3.3. Reloading the configuration

Apache needs to be told to re-read its configuration file before it will take account of changes, but it is not necessary to completely stop and restart our web server after each change. A rather faster mechanism is to cause it to reread its file to note changes. This can be done by using the reload option on the startup script.

# /etc/init.d/apache2 reload
Reload httpd2 (graceful restart)                                   done

We are now running one web server supporting two web sites. However, if we request the index.html page from www.dept.cam.ac.uk then we get the source of the homepage and not the HTML rendering of it. We still have work to do.

Before we find out why, for completeness we should cover the assorted options that can be passed to the startup script beyond the start, restart and reload options we have met already.
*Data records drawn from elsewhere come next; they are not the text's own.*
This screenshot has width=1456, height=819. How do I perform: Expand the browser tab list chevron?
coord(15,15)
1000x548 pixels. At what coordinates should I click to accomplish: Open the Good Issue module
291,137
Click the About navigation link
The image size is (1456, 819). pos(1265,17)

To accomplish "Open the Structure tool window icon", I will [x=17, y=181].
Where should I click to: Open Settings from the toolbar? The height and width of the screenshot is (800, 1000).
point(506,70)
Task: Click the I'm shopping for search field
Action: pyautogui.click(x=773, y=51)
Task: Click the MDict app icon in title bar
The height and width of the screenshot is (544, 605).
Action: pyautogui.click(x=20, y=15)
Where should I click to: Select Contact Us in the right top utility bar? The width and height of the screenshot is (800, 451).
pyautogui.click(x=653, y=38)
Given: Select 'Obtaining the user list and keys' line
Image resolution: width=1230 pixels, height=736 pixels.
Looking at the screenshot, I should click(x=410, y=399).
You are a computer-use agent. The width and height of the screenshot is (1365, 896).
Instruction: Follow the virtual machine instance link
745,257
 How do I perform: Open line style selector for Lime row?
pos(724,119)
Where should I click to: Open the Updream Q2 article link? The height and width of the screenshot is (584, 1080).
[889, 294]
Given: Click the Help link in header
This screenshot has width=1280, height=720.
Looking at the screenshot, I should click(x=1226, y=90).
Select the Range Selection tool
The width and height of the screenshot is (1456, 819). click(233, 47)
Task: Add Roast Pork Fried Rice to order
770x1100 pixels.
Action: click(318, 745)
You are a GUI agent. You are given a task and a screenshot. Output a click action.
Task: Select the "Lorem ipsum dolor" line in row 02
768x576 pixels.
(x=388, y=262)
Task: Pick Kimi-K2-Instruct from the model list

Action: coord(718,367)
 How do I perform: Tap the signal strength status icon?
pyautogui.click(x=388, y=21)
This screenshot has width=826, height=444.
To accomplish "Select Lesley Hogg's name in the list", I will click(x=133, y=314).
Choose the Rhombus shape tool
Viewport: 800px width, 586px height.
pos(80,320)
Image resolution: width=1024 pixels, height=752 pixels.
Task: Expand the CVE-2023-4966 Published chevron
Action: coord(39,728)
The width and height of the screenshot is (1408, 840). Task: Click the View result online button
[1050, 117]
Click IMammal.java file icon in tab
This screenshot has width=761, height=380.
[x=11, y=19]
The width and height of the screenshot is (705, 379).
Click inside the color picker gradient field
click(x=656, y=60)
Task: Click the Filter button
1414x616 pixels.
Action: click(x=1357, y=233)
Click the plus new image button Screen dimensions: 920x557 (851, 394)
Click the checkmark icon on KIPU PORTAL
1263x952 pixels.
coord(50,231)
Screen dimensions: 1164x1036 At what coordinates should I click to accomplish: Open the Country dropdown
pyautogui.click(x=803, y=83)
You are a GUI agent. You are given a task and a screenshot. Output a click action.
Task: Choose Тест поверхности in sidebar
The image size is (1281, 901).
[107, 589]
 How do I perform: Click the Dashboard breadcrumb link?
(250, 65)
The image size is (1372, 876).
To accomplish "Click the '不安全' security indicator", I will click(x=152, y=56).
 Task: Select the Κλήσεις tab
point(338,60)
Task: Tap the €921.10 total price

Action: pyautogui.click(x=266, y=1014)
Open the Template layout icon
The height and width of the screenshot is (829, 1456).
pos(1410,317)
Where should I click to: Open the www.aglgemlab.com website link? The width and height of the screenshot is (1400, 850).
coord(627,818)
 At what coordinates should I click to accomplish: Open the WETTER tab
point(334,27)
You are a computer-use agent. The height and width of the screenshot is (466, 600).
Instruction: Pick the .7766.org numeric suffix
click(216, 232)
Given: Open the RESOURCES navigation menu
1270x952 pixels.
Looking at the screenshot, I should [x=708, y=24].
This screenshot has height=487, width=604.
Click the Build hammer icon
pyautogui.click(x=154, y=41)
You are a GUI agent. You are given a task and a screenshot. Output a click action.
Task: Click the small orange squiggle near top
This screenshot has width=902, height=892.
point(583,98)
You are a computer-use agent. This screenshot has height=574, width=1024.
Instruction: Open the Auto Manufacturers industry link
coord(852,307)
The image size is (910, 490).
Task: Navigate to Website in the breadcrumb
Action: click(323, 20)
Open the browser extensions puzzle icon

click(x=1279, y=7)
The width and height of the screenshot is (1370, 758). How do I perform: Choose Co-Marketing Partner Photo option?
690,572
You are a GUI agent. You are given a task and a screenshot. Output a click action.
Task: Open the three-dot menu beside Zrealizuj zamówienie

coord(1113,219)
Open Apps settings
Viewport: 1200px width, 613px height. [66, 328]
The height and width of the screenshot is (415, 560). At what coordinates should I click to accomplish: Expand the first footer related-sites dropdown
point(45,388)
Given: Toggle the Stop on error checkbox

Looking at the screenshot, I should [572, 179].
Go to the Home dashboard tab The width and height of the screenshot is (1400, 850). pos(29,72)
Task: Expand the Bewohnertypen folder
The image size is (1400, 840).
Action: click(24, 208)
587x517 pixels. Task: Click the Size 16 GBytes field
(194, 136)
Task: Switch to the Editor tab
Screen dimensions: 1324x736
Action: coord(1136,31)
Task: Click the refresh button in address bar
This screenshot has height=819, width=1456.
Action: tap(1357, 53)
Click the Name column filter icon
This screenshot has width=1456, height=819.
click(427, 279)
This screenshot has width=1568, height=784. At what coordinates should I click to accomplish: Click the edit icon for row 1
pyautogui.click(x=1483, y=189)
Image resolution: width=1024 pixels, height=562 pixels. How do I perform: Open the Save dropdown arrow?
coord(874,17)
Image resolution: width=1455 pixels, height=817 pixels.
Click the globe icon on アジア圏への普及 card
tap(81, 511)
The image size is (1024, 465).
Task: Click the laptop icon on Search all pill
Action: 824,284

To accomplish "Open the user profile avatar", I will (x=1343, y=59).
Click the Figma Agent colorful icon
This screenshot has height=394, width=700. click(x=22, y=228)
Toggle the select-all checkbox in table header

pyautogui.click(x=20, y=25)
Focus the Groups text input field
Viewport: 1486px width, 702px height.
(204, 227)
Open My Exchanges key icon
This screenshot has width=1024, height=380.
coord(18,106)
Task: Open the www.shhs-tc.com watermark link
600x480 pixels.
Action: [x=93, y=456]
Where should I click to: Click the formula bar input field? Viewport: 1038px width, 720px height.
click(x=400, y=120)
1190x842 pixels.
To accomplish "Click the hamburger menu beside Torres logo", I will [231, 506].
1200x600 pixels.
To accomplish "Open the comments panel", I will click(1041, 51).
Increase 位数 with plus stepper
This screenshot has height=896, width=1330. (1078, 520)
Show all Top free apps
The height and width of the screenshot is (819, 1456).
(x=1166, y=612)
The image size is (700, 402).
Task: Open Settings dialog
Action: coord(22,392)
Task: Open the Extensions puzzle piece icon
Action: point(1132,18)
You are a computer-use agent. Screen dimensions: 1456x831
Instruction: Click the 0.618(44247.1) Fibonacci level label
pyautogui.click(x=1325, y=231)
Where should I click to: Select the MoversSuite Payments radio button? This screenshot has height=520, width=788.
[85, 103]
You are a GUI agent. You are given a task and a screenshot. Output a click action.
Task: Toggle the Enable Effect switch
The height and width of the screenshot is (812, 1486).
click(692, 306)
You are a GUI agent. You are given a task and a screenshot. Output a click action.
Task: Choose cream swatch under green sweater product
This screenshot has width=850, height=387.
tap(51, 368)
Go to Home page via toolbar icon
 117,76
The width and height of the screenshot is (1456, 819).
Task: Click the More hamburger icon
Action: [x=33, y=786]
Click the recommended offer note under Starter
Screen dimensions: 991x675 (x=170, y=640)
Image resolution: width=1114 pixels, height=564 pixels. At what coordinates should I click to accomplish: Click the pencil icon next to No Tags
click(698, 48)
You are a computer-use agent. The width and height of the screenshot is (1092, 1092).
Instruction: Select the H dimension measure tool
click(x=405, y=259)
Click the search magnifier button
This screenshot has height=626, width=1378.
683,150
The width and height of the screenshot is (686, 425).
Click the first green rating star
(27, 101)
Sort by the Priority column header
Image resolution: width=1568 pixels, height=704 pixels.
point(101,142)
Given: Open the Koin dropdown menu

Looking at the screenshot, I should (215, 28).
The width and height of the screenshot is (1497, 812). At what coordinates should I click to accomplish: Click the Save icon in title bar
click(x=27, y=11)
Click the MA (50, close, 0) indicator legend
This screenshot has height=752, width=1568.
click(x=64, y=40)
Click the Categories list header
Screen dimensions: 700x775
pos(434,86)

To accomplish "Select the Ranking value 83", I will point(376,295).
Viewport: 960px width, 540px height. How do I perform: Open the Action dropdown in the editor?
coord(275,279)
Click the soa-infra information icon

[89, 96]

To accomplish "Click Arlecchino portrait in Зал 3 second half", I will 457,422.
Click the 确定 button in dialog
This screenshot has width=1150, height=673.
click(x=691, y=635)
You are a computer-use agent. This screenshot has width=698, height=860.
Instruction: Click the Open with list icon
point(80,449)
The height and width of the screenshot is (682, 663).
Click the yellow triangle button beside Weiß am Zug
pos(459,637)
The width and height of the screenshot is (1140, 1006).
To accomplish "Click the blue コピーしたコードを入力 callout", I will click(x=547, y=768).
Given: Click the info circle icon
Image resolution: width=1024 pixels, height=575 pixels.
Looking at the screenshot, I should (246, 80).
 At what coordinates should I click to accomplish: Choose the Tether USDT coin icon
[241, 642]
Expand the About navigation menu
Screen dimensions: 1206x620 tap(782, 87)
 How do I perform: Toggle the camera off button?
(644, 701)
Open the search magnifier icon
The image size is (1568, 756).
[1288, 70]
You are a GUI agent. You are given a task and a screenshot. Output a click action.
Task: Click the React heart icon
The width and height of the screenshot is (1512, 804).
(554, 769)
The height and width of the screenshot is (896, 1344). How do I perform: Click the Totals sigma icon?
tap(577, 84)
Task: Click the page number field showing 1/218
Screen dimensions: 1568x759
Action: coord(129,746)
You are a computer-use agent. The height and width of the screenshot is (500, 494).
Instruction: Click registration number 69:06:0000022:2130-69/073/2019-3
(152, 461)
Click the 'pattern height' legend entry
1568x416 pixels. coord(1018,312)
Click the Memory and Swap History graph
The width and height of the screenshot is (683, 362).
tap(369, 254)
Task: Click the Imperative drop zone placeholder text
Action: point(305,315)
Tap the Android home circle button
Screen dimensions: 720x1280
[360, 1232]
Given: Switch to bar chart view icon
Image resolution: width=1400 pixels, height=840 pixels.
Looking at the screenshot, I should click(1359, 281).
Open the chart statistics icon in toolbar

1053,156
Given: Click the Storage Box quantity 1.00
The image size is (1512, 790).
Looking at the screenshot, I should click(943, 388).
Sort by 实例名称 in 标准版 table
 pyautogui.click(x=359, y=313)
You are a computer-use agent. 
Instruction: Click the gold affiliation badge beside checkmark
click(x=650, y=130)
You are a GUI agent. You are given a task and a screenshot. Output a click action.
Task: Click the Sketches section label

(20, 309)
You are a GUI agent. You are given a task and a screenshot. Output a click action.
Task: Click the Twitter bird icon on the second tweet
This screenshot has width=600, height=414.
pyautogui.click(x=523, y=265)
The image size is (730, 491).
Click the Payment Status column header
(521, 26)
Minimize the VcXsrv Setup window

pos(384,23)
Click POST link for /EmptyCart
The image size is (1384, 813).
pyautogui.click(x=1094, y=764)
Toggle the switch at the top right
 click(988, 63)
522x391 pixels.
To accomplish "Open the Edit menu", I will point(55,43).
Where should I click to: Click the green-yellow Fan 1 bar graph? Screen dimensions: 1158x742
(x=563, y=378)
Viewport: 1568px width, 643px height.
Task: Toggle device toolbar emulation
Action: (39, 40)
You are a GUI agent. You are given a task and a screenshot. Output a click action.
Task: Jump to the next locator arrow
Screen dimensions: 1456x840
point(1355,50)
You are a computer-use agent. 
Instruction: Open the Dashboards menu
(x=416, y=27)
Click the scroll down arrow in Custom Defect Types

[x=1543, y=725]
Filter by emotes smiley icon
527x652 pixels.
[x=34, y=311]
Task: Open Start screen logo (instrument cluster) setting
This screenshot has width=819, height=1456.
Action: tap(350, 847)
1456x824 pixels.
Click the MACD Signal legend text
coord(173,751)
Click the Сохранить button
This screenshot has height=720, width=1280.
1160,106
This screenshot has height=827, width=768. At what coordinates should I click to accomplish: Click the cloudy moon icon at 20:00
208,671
Options to the startup script /etc/init.d/apache2

start

Starts the web server.

stop

Stops the web server.

restart

Stops and starts the web server.

try-restart

stop the web server and if this succeeds (i.e. if it was running before), start it again.

status

Indicates whether or not the web server is running.

full-server-status

Dump a full status screen; requires lynx or w3m

reload or graceful

Causes a running web server to reread its configuration file(s) and to reopen its log files.

help

Not much help!

configtest

Does not launch a web sever but forces it to parse the configuration file for syntactic validity.